In this movement we do experiences differences and disagreements that are very real and necessary. For example I adamantly and publicly opposed support of ESSA, while many other in the resistance did not.  UOO many years ago was one of the first groups willing to launch vigorous critique of the national unions and demand they take a real stand against reform (and at the time we were roundly criticized for doing so.) There are necessary spaces and times for disagreement within the movement. However, social media character attacks and cannibalism that I witness at times would do the reformers proud. I’m not sure this behavior is what Guevara had in mind.

It’s easy for any of us to proclaim what we believe others “ought” to do, or not to do…it’s easy to reframe one another’s identities (or motives) according to our own interpretation and pronounce the failings we see in others as true. How many of us are willing to turn the mirror on ourselves?

Maybe we’d be better off spending more time looking at our own roles in the problems this movement is facing and less on the roles of others. That’s what I am trying to do at least. Because if we are looking for “blame” as to how and why things happen (for good or for ill) there’s always a heaping scoop of blame to go in everyone’s bowl.

There have been, and continue to be, incidents of hijacking and co-opting of our movement by various forces, especially more notably now with the authorization of ESSA.
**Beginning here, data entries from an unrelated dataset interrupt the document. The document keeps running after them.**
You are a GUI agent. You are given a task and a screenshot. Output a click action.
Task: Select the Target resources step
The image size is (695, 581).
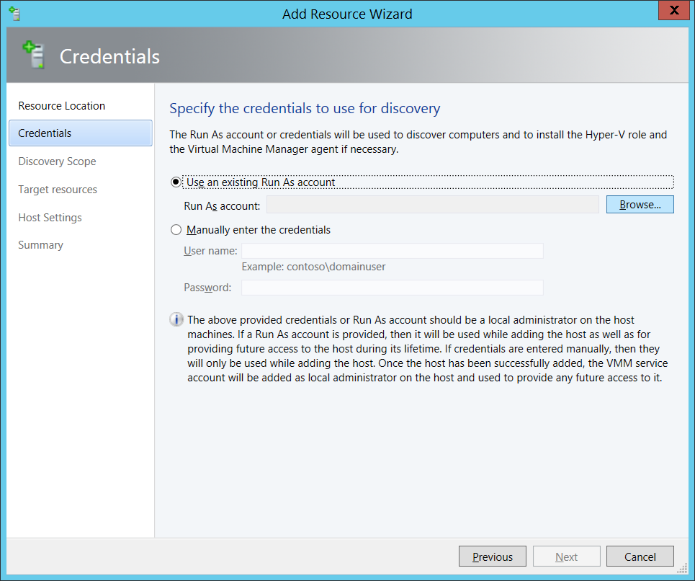tap(57, 189)
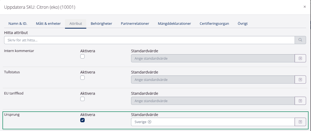
Task: Switch to the Namn & ID. tab
Action: pyautogui.click(x=18, y=24)
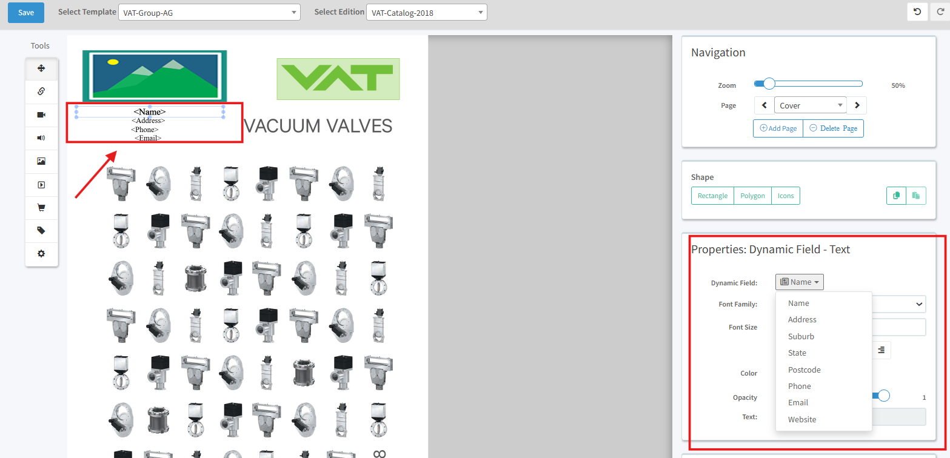950x458 pixels.
Task: Go to the next page arrow
Action: [x=857, y=105]
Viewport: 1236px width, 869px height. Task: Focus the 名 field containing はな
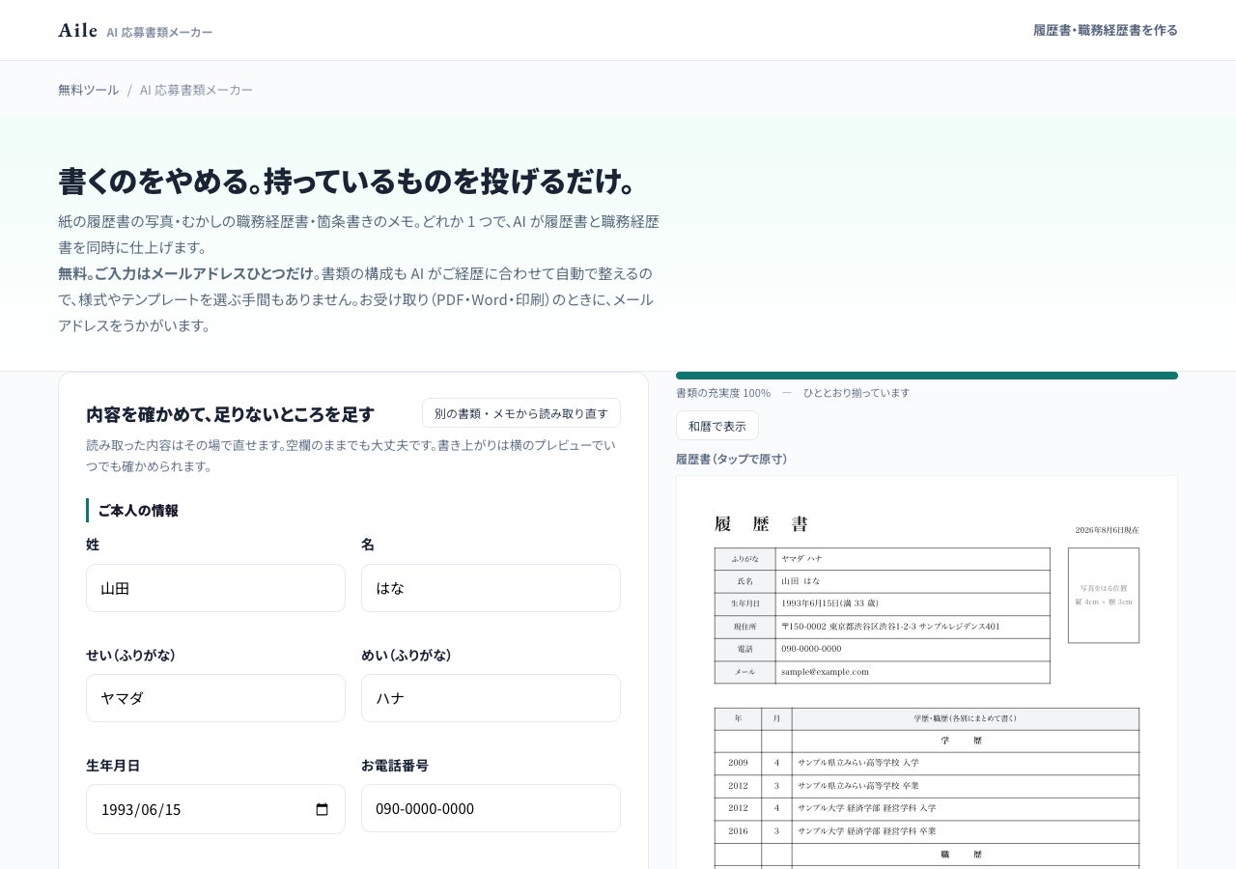pos(491,588)
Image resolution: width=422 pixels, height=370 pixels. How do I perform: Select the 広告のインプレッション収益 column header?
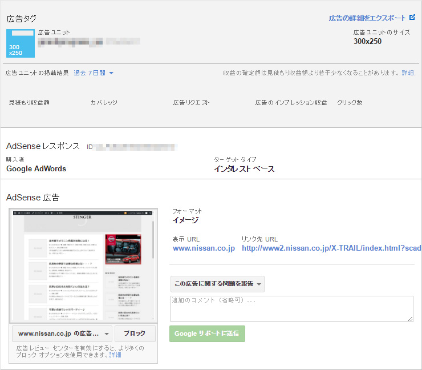tap(291, 103)
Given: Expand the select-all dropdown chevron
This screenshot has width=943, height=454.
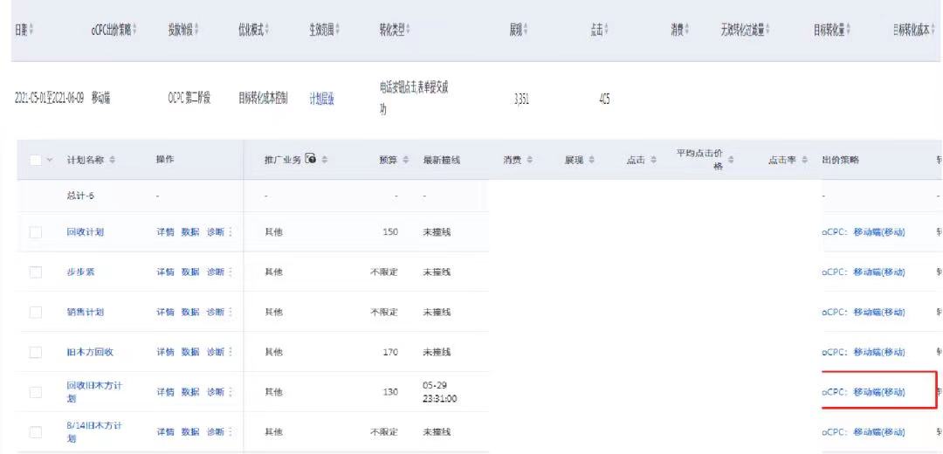Looking at the screenshot, I should click(x=50, y=160).
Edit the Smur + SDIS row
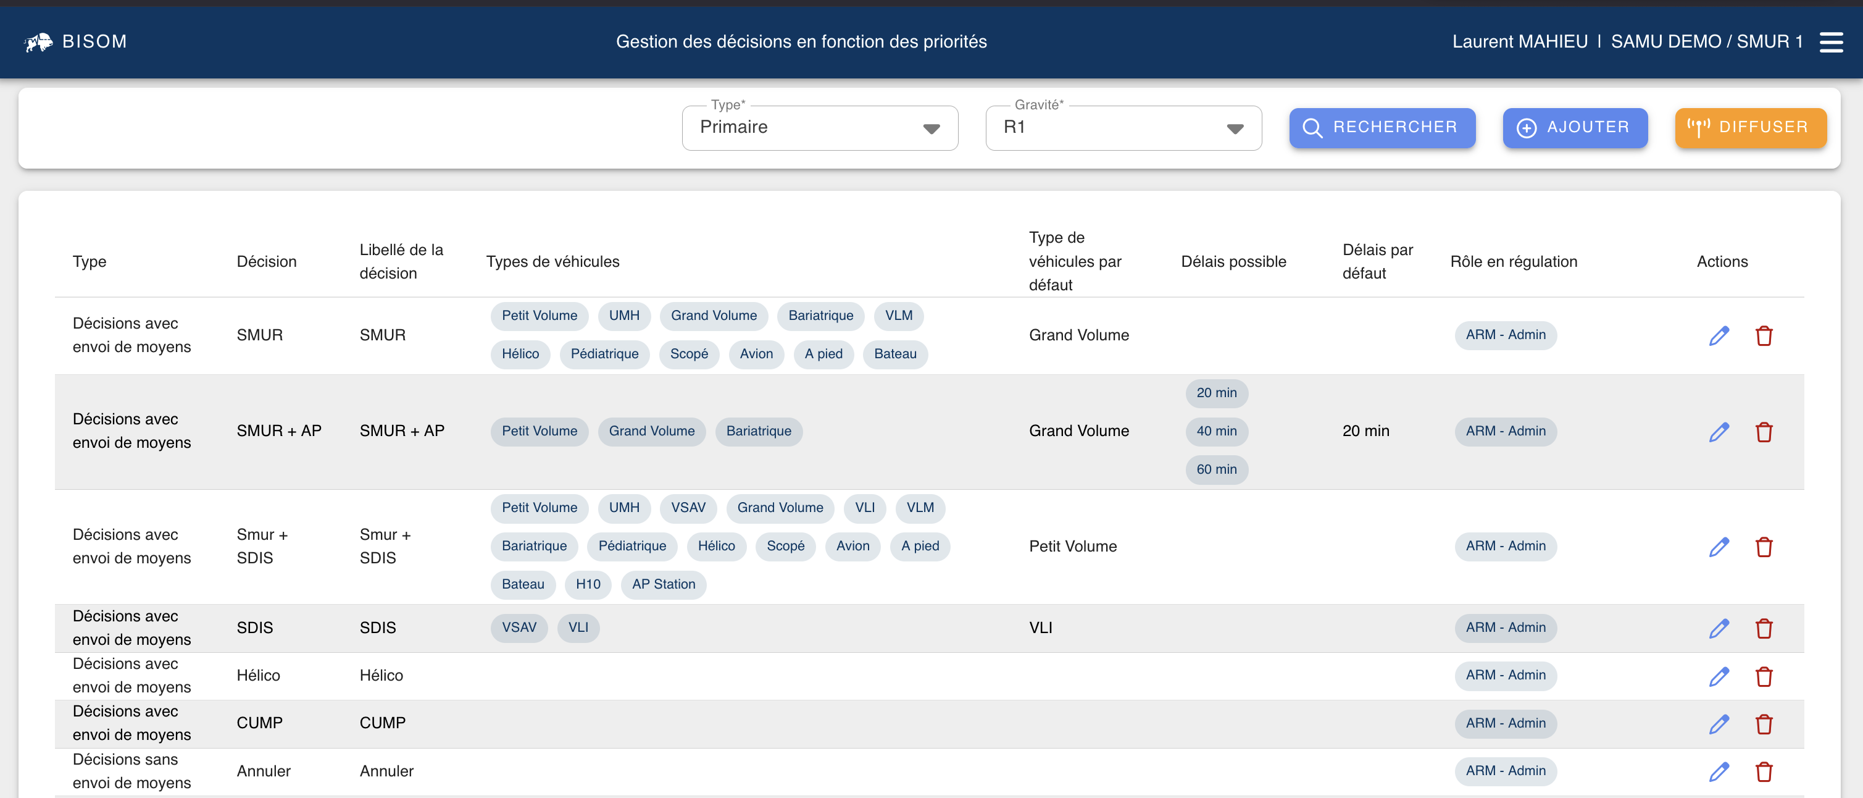The width and height of the screenshot is (1863, 798). pyautogui.click(x=1718, y=547)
We have become a wary, weary, and angry group of people.

However, because of our heightened emotions, sometimes we lose the grey line between courageous critique and a Salem Witch trial. Do the leaders of national unions warrant our critique and mistrust? Hell, yeah. But we also have members of unions who are vigilant leaders who earn nothing but our trust and respect such as Karen Lewis, Michelle Gunderson, Gus Morales, and Barbara Madaloni. So…where is the truth about unions? Somewhere on the in-between. Between murder and suicide.

How do we move forward in times of profound disagreement? What is the way out? We must avoid murder on the one hand and suicide on the other. Are we willing to move forward and remain in a complex in-between space that necessitates discomfort because it asks of us generosity, empathy and humility while also maintaining critical vigilance to our refusal to negotiate or compromise or sell ourselves out? I think we can.

I conclude with Daignault:

Do not expect me to know what I am talking about here; I am trying to think.  That is my best contribution to the composers creativity (p. 4).